-
Notifications
You must be signed in to change notification settings - Fork 665
Description
I encounter below error when I using megatron to adapt my customized transformer to support model parallel based on the codegeex repo. But even I use torchrun with parameter such as "--standalone --nproc-per-node=1", it still occur the below error. And the most confusing phenomenon is that _PIPELINE_MODEL_PARALLEL_GROUP has been initialized in the code of initialize_model_parallel in megatron\mpu\initialize.py. So, if you know how to solve this problem, please give some advice, I will very appreciate it!

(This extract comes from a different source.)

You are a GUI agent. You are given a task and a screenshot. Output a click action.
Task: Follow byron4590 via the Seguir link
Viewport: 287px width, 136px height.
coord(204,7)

[rank0]: Traceback (most recent call last):
[rank0]: File "/home/wangrui/animatediff/test_parallel_attention.py", line 189, in
[rank0]: pretrain(train_valid_test_datasets_provider, model_provider, forward_step)
[rank0]: File "/home/wangrui/miniforge3/envs/canvas/lib/python3.9/site-packages/torch/distributed/elastic/multiprocessing/errors/init.py", line 348, in wrapper
[rank0]: return f(*args, **kwargs)
[rank0]: File "/home/wangrui/animatediff/animatediff/megatron/training.py", line 144, in pretrain
[rank0]: model, optimizer, lr_scheduler = setup_model_and_optimizer(model_provider)
[rank0]: File "/home/wangrui/animatediff/animatediff/megatron/training.py", line 402, in setup_model_and_optimizer
[rank0]: model = get_model(model_provider_func)
[rank0]: File "/home/wangrui/animatediff/animatediff/megatron/training.py", line 274, in get_model
[rank0]: model = model_provider_func(pre_process=pre_process, post_process=post_process)
[rank0]: File "/home/wangrui/animatediff/test_parallel_attention.py", line 67, in model_provider
[rank0]: model = ParallelAttention(init_method_normal(args.init_method_std),None,args.num_layers)
[rank0]: File "/home/wangrui/animatediff/animatediff/diffusers/models/attention_processor.py", line 933, in init
[rank0]: world_size = mpu.get_model_parallel_world_size()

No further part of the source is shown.